Handlungsleitend bei der Entwicklung und Gestaltung von Religionsunterricht in der heutigen,
durch Multikulturalität und Multireligiosität geprägten Gesellschaft müssen diese drei
Aufgaben sein:
die Vermittlung von Orientierungswissen innerhalb der Religionen und Weltanschauungen
sowie die Auseinandersetzung mit religiös-kulturgeschichtlichen Traditionen;
die Stärkung der interreligiösen Dialogbereitschaft und –fähigkeit sowie der
gegenseitigen Akzeptanz und des gegenseitigen Respekts;
die Vorbereitung und Begleitung individueller, selbstbestimmter Religiosität und/oder
ethisch-moralischen Haltung.
Ein erfolgreicher Religionsunterricht führt dazu, dass Differenz nicht zur Abgrenzung
und/oder Abwertung führt, sondern Überschneidungen und Gemeinsamkeiten gesucht werden sowie
die Gleichwertigkeit der Weltanschauungen akzeptiert und respektiert wird. Weiterhin schafft
er die Grundlagen, dass Religion nicht zu politischen Zwecken missbraucht wird. Ein guter
Religionsunterricht ermöglicht, der Vielfalt der Religionen mit Neugier und nicht mit
Misstrauen zu begegnen.
Ein Modell für einen Religionsunterricht, der diese großen Herausforderungen im besonderen
Maße bewältigen kann, ist das Hamburger Modell mit dem bekenntnisgebundenen dialogischen
Religionsunterricht für alle. Dieser Religionsunterricht ist ein kontextuell-historisch
entstandener, bisher von der evangelischen Kirche verantworteter und den in Hamburg
vertretenen Weltreligionen unterstützter, rechtlich abgesicherter, durch empirische
Untersuchungen fundierter und in Deutschland so einmaliger Religionsunterricht. Er erwuchs
aus der seit den 1970er Jahren zunehmend vielfältiger werdenden Hamburger Bevölkerung – und
damit den immer heterogener werdenden Schulklassen. Mittlerweile gibt es 106
unterschiedliche Religionsgemeinschaften in Hamburg. Gingen die Religionslehrer*innen
zunächst noch unsystematisch mit der Vielfalt um, begann Mitte der 1980er Jahre ein
kontinuierlicher Prozess, den dialogischen Religionsunterricht für alle Schüler*innen
strukturell und curricular zu konzipieren. Selbstverständlich wurde das Recht, gemäß Art. 7,
Abs. 2 GG nicht am Religionsunterricht teilzunehmen, beachtet. 1995 wurde mit der Bildung
des “Gesprächskreises Interreligiöser Religionsunterricht in Hamburg (GIR)“ eine
intermediäre Institution zur Beteiligung von Mitgliedern aus christlichen, jüdischen,
muslimischen, alevitischen, buddhistischen und inzwischen auch hinduistischen Gemeinschaften
zum Zwecke der Beratung und Mitgestaltung des “Religionsunterrichts für alle” geschaffen.

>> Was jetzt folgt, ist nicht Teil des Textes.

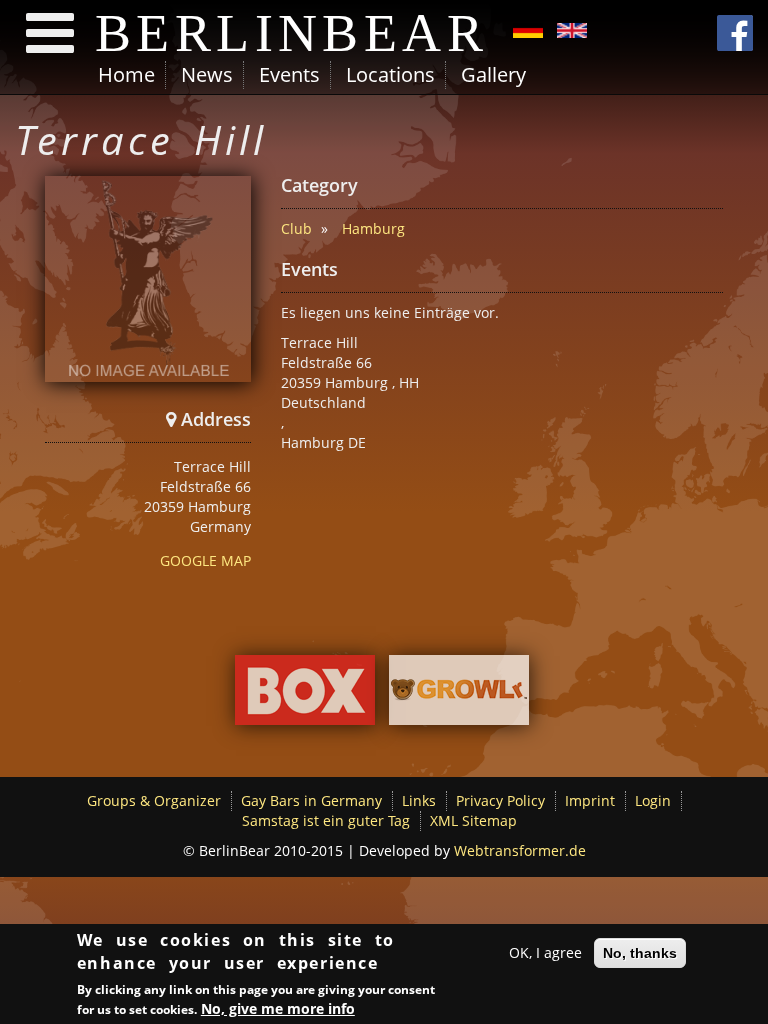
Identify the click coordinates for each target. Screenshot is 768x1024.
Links (419, 800)
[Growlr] (459, 695)
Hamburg (373, 228)
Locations (390, 74)
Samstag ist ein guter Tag (326, 820)
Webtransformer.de (520, 850)
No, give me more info (278, 1008)
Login (653, 800)
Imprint (590, 800)
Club (296, 228)
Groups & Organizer (154, 800)
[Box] (305, 695)
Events (289, 74)
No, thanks (640, 953)
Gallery (493, 74)
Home (126, 74)
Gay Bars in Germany (311, 800)
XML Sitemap (473, 820)
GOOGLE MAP (205, 560)
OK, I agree (545, 952)
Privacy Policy (500, 800)
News (207, 74)
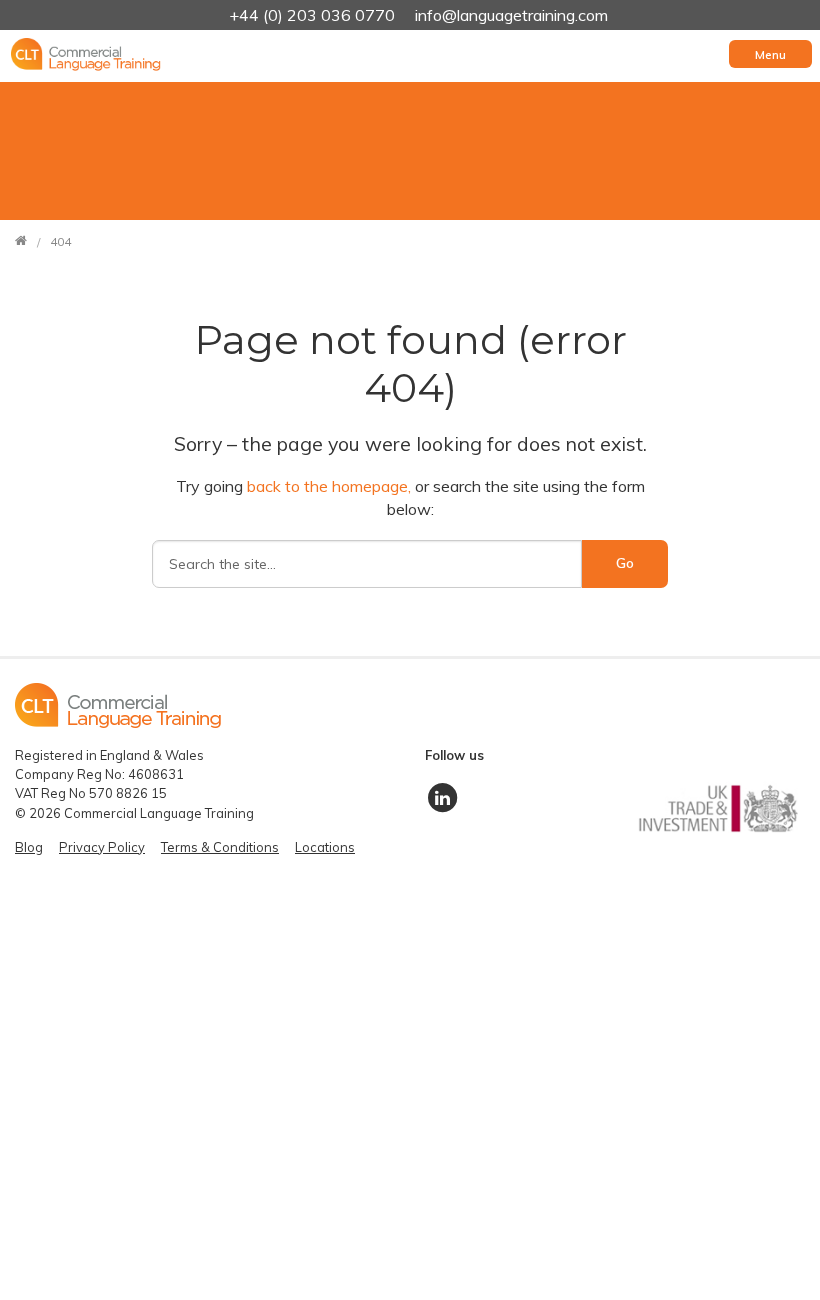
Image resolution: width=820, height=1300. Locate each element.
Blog (29, 847)
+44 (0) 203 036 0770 (314, 15)
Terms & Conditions (220, 847)
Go (625, 563)
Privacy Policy (102, 847)
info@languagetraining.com (511, 15)
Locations (325, 847)
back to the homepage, (331, 486)
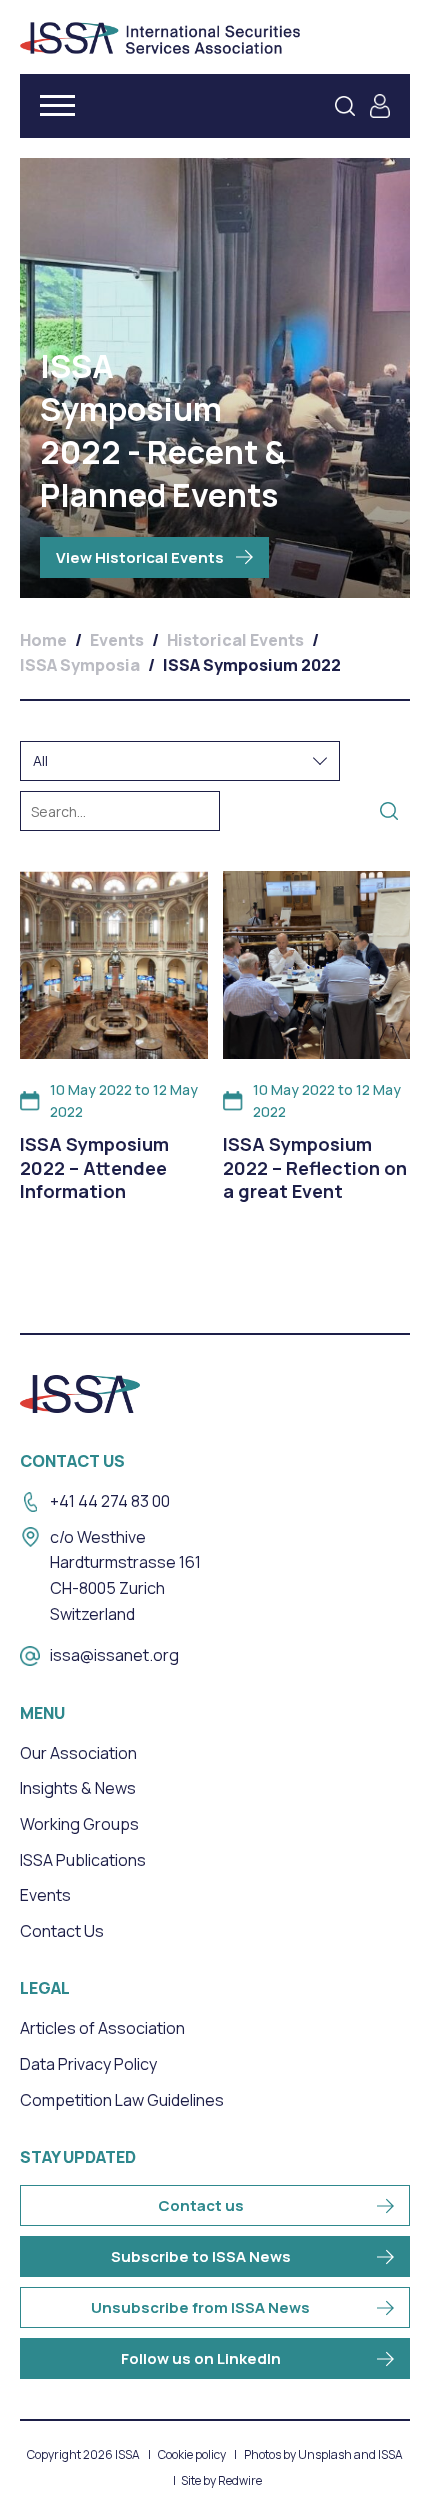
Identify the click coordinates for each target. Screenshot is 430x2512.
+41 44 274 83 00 (110, 1501)
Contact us (201, 2205)
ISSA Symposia (80, 665)
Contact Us (62, 1931)
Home (43, 640)
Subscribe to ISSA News (201, 2256)
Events (117, 640)
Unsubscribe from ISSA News (200, 2307)
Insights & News (78, 1788)
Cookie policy (192, 2455)
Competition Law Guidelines (122, 2100)
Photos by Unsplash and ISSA (323, 2455)
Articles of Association (102, 2028)
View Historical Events (140, 557)
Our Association (78, 1753)
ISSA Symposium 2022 (252, 665)
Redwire (240, 2481)
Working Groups (79, 1824)
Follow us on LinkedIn (201, 2358)
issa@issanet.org (114, 1655)
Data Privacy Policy (88, 2064)
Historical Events (235, 640)
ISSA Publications (83, 1860)
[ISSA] (160, 38)
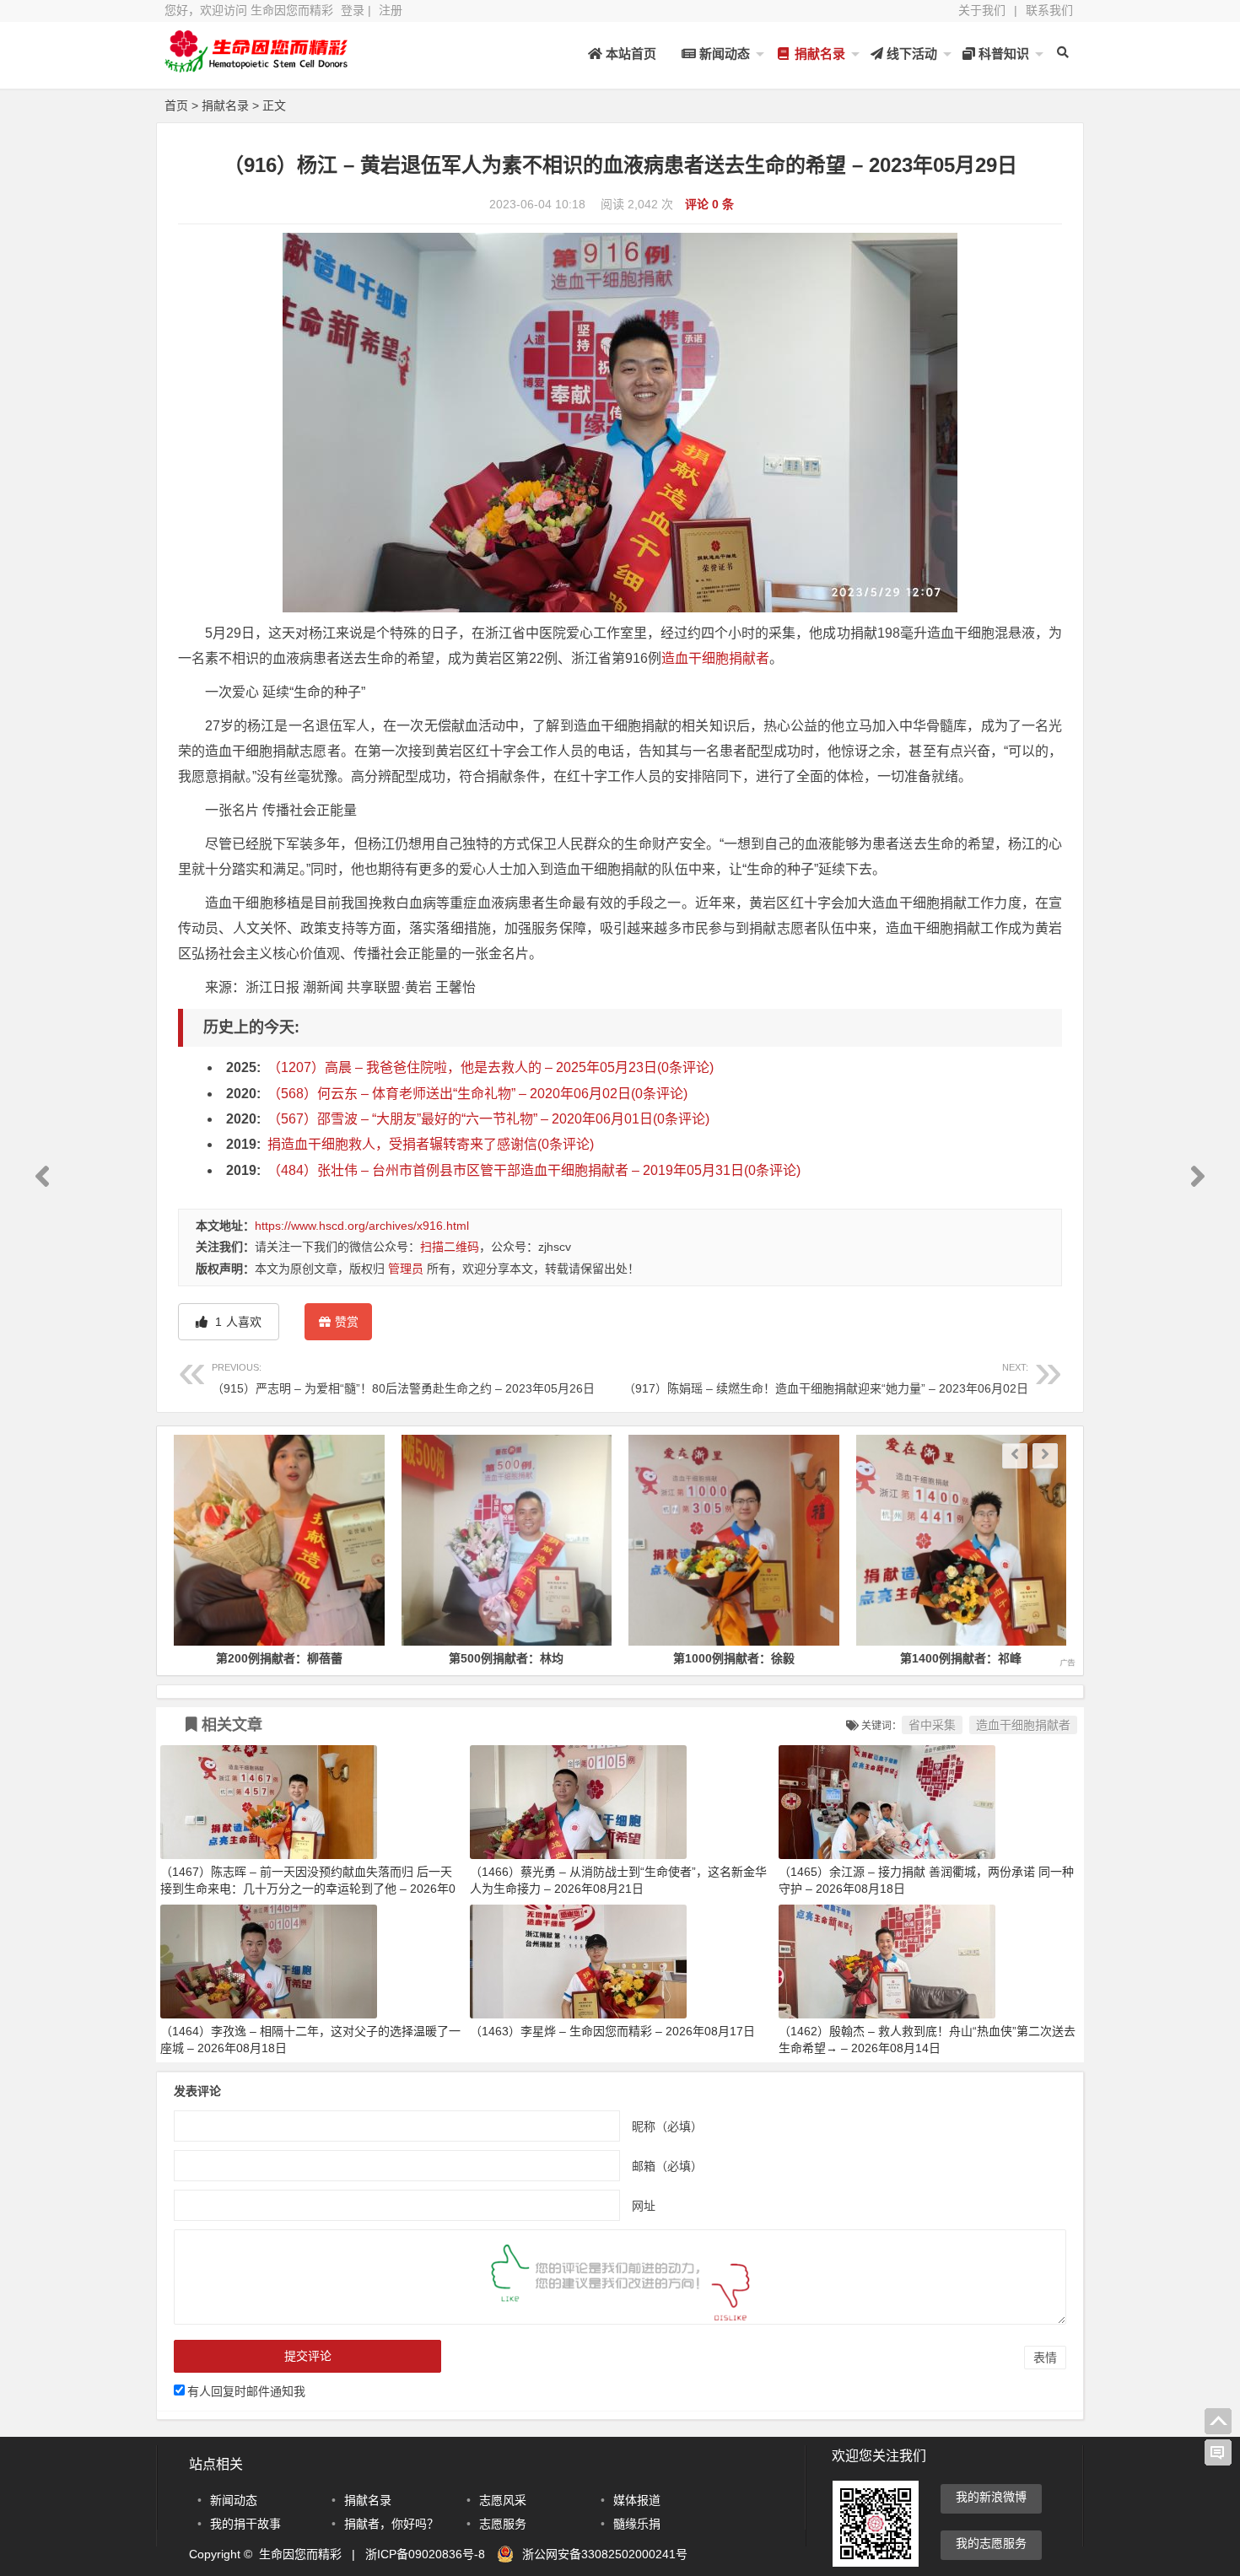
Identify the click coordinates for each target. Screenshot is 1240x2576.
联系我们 (1049, 10)
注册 (390, 10)
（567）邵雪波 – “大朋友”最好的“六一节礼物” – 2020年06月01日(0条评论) (488, 1119)
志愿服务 (502, 2523)
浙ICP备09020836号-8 (425, 2554)
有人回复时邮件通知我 (246, 2391)
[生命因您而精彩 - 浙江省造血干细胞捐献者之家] (257, 65)
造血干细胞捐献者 (715, 658)
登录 (352, 10)
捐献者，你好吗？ (391, 2523)
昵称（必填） (667, 2125)
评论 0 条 (709, 204)
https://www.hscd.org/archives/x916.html (362, 1225)
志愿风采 (502, 2500)
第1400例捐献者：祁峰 (734, 1658)
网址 (643, 2205)
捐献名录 (818, 53)
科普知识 (1002, 53)
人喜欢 (236, 1321)
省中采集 (932, 1725)
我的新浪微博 (991, 2496)
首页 (176, 105)
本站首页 (629, 53)
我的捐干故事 (245, 2523)
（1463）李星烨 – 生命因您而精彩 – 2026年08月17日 (612, 2031)
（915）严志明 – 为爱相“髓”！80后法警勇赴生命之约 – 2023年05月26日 (403, 1378)
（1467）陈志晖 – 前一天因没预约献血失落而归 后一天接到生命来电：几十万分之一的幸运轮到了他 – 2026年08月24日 (308, 1888)
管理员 (405, 1268)
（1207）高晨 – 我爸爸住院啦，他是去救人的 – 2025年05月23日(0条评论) (490, 1067)
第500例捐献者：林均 (279, 1658)
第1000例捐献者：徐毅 (506, 1658)
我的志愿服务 (991, 2543)
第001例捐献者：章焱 (960, 1658)
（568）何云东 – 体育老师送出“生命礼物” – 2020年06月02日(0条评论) (477, 1093)
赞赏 (347, 1321)
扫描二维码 (449, 1246)
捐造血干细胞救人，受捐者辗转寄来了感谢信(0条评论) (430, 1144)
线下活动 (910, 53)
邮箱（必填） (667, 2165)
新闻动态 (723, 53)
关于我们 (981, 10)
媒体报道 (636, 2500)
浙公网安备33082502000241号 (604, 2554)
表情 (1045, 2357)
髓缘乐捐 (636, 2523)
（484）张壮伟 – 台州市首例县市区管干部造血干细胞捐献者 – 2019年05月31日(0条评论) (534, 1170)
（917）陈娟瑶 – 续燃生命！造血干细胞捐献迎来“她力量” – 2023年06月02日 (825, 1378)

Hier ging und geht es um die Entwicklung von Curricula, der Erstellung von
Unterrichtsmaterialien, der Gestaltung von Lehrerfortbildungen u. v. m. Dreh- und Angelpunkt
dieses Religionsunterrichts für alle ist die Erziehung zur Dialogfähigkeit. Diese ist ein
wichtiger Pfeiler für die Entfaltung einer Identität, die der Herausforderung einer
pluralistischen und multikulturellen Realität gewachsen ist: Sie fördert die Möglichkeit
eines friedlichen Miteinanders, da durch sie Verstehen und auch Perspektivwechsel erst
ermöglicht wird.
Der Hamburger Religionsunterricht für alle ist darüber hinaus ein auch von zahlreichen sich
als religionsfern oder atheistisch verstehenden Schüler*innen gern genutztes Angebot. Viele
religionsferne Jugendliche erleben den Hamburger Religionsunterricht mit seiner dialogisch
ausgerichteten Struktur zu den Grundfragen menschlicher Existenz als eine echte Chance,
sowohl ihre eigene Welt- und Menschensicht zu vertiefen als auch die ihnen oft fremd
erscheinenden, sich dezidiert religiös bekennenden Mitschüler*innen besser zu verstehen.
Seit 2013 arbeiten die Schulbehörde, die evangelische Nordkirche, die durch den
Staatsvertrag 2012 als Religionsgemeinschaften anerkannten muslimischen Verbände Schura,
Ditib, ViKZ und die alevitische Gemeinde, die jüdische Gemeinde Hamburg sowie
Vertreter*innen der buddhistischen und hinduistischen Gemeinschaften daran, den
Religionsunterricht für alle gemeinsam weiterzuentwickeln. Nur die katholische Kirche
beteiligt sich bisher nicht an dem Prozess. Dieses Modell, das gemäß Art. 7, Abs. 3 GG
entwickelt wird, soll nicht mehr ausschließlich von der evangelischen Nordkirche, sondern
von allen beteiligten Religionsgemeinschaften gleichberechtigt verantwortet werden. Das neue
Modell soll unter anderem ermöglichen, dass neben evangelischen Lehrkräften zukünftig auch
muslimische, alevitische und jüdische Religionslehrer*innen das Fach unterrichten können –
das wiederum erfordert eine andere Lehrerbildung. Ganz wesentlich beteiligt an diesem
Prozess ist die Akademie der Weltreligionen (Universität Hamburg), die – ebenso wie der
Religionsunterricht für alle – einmalig in der Bundesrepublik ist. An der Akademie ist ein
Studiengang für Religionslehrer*innen in multireligiösen Klassen implementiert worden. An
der Akademie entwickeln Theolog*innen aus verschiedenen Religionen eine dialogische
Theologie. Am Landesinstitut für Lehrerbildung und Schulentwicklung (LI) ist in der
Abteilung Ausbildung ein entsprechendes Referendariat in Vorbereitung.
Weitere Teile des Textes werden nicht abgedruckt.